O governo brasileiro, sob a gestão de Luiz Inácio Lula da Silva (PT), acionou formalmente os Estados Unidos na Organização Mundial do Comércio (OMC), em resposta às tarifas impostas durante o governo de Donald Trump. O pedido de consultas — primeira etapa de um processo de disputa comercial na entidade — foi entregue nesta quarta-feira (6) à missão americana junto à OMC, em Genebra.
Embora o recurso tenha baixo potencial prático, já que depende da aceitação dos EUA e enfrenta um impasse na instância final de apelação da organização, paralisada desde 2019, o gesto tem valor simbólico. Segundo interlocutores do Palácio do Planalto, o objetivo é marcar posição do Brasil em defesa do sistema multilateral de solução de controvérsias comerciais.
Na véspera do protocolo, o ministro das Relações Exteriores, Mauro Vieira, já havia antecipado a medida. O movimento ocorre dois dias após a reunião do Conselho Estratégico da Câmara de Comércio Exterior, coordenado pelo vice-presidente Geraldo Alckmin e integrado por ministros como Fernando Haddad (Fazenda), Simone Tebet (Planejamento), Rui Costa (Casa Civil) e Alexandre Silveira (Minas e Energia).

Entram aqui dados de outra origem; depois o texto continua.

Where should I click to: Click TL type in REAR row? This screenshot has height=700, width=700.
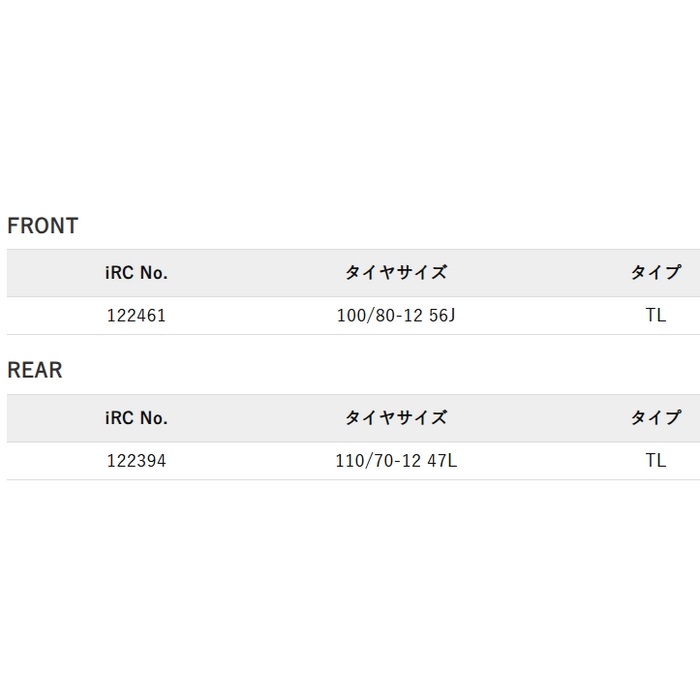coord(655,461)
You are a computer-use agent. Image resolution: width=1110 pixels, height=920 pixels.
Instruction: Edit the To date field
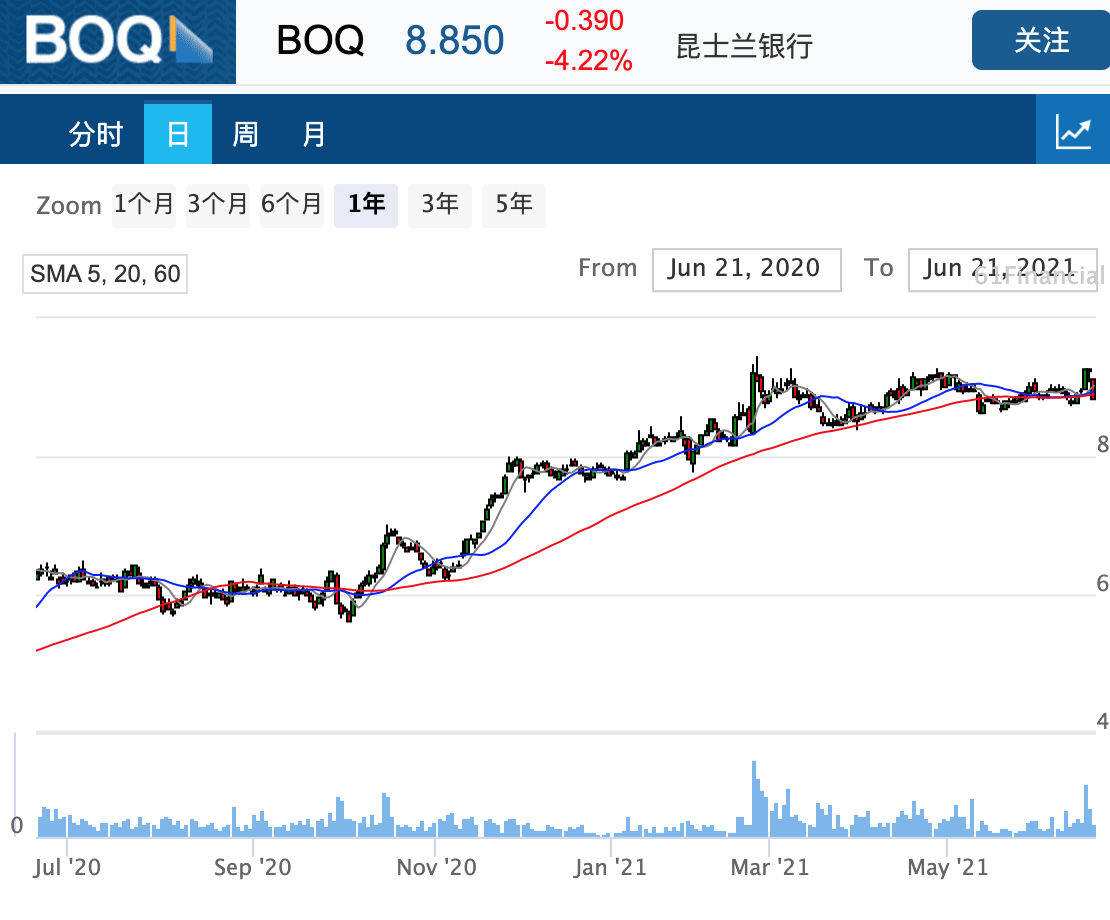tap(1002, 269)
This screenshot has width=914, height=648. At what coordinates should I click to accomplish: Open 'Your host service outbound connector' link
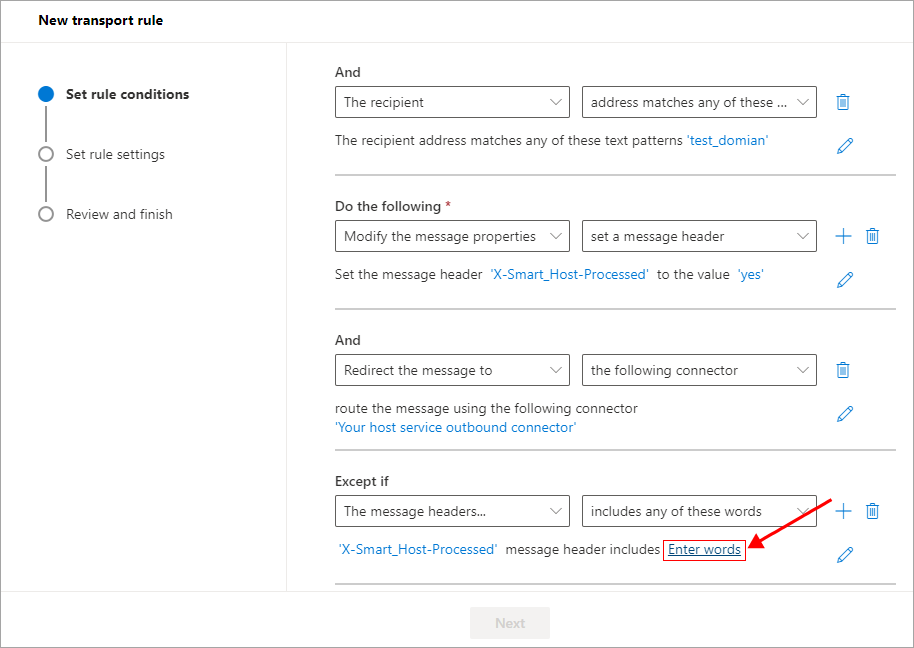pos(455,427)
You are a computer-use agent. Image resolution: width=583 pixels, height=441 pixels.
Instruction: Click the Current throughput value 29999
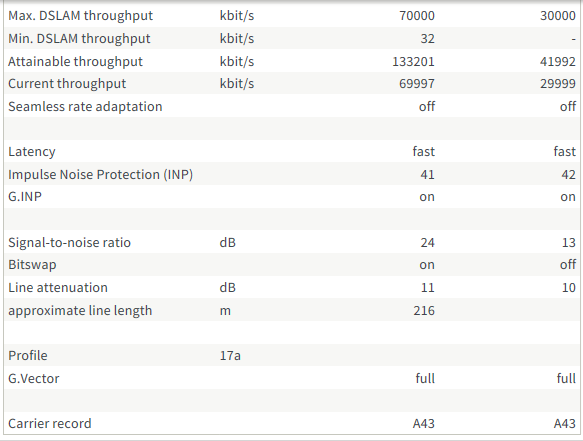(x=558, y=84)
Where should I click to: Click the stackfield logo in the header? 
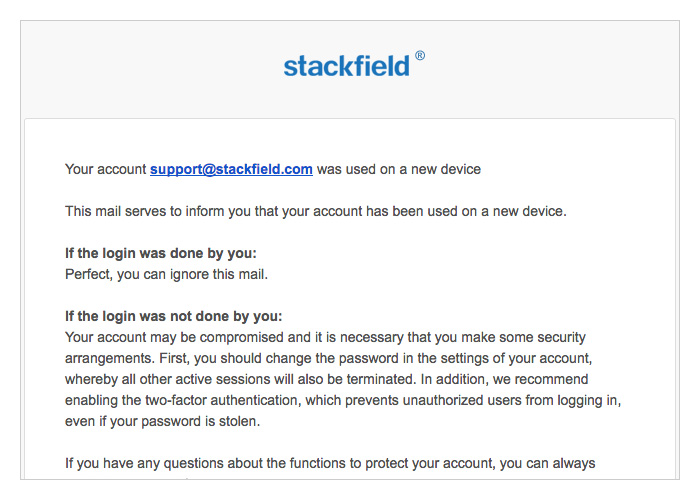346,66
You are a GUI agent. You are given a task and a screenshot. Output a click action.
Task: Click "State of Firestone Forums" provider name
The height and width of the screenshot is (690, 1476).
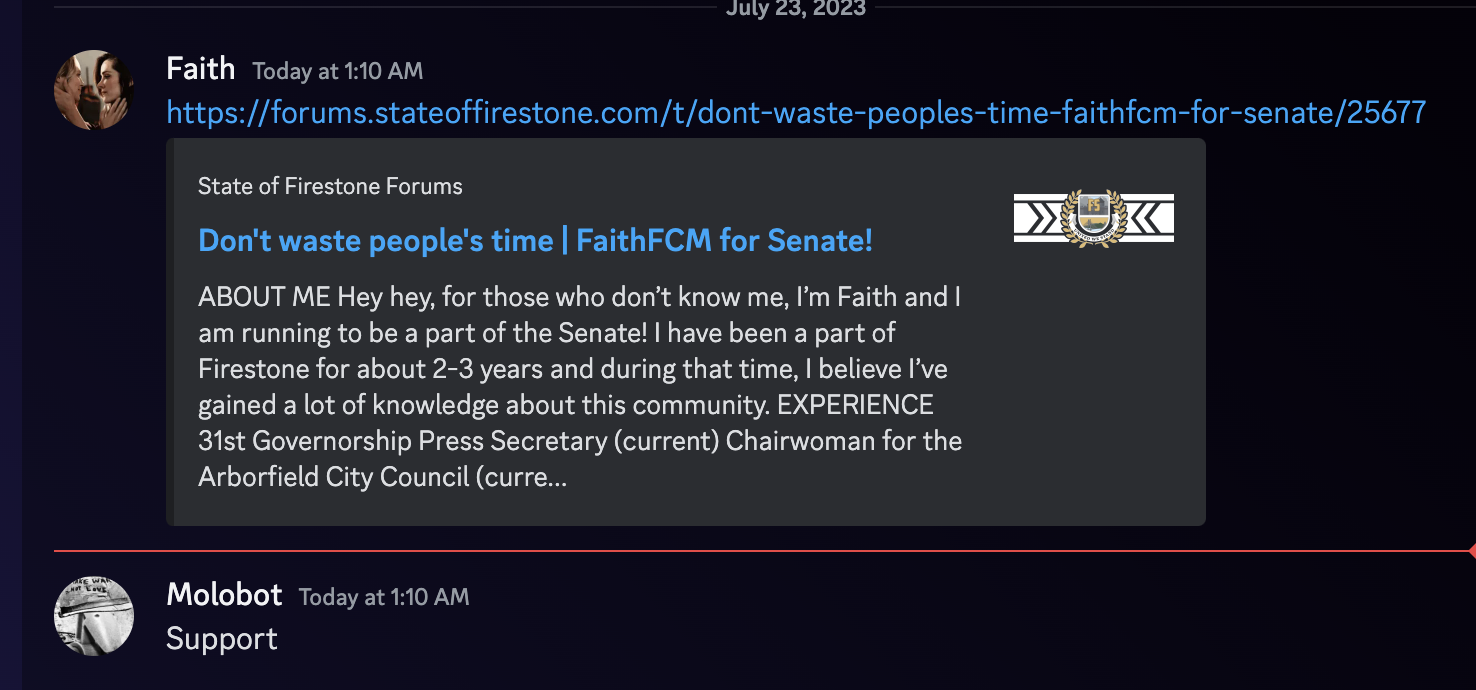330,186
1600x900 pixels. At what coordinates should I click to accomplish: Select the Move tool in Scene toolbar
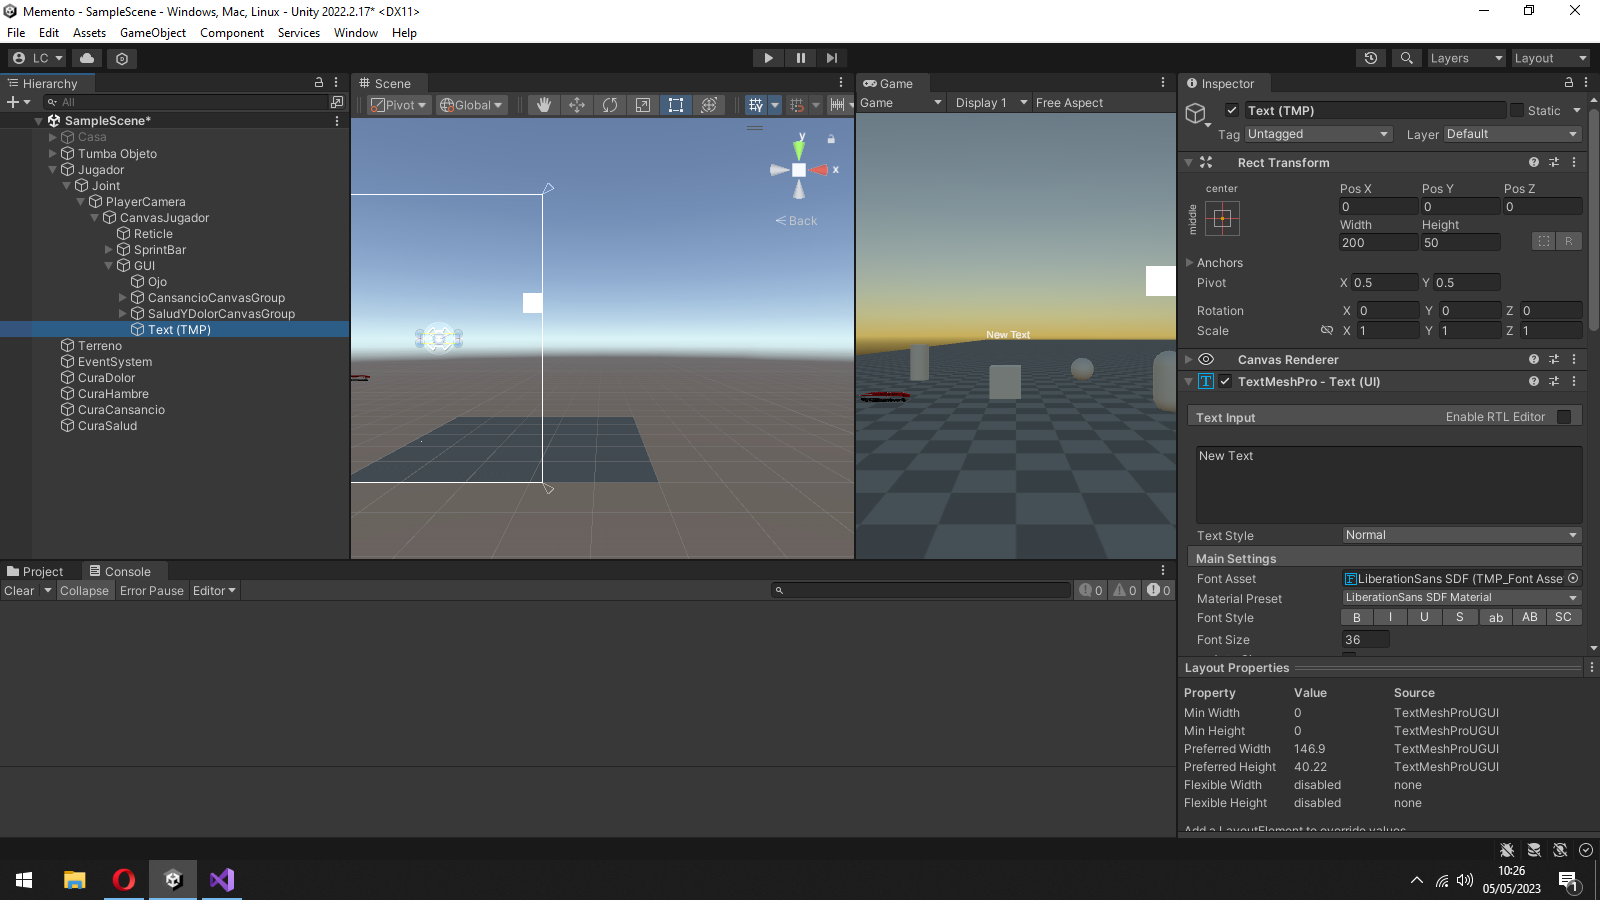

As tarifas adotadas pelos EUA, segundo o governo brasileiro, violam compromissos assumidos no âmbito da OMC, incluindo a cláusula da Nação Mais Favorecida e os tetos tarifários previamente consolidados pelos próprios americanos. Em documento interno, o Itamaraty alertou:
“Ao se distanciar dos compromissos multissetoriais característicos da OMC, a medida desestabiliza o equilíbrio construído ao longo de décadas de negociações multilaterais e representa sério risco à arquitetura internacional do comércio.”
Com a abertura das consultas, o Brasil solicita esclarecimentos dos EUA sobre as práticas questionadas e propõe a revisão das tarifas. Se em 60 dias não houver resolução, o país poderá avançar para a segunda etapa do processo: a instalação de um painel composto por três especialistas, que analisam a legalidade das medidas à luz dos acordos da OMC.
Essa fase, na teoria, deve ser concluída em até seis meses, prorrogáveis por mais três. Na prática, no entanto, pode levar cerca de um ano — ou até cinco, em casos mais complexos. Caso uma das partes discorde do parecer do painel, pode recorrer à terceira e última etapa: o Órgão de Apelação.
O problema é que essa instância está inoperante desde 2019, após os EUA, ainda sob Trump, se recusarem a nomear novos membros para o colegiado. Desde então, mais de 20 disputas foram “apeladas no vácuo”, sem desfecho definitivo. Isso impede a OMC de encerrar legalmente as disputas caso uma parte recorra.
Apesar das limitações, o Brasil considera fundamental reforçar sua posição em favor de um sistema internacional de comércio baseado em regras — e pressionar os EUA a retomar o funcionamento pleno da OMC.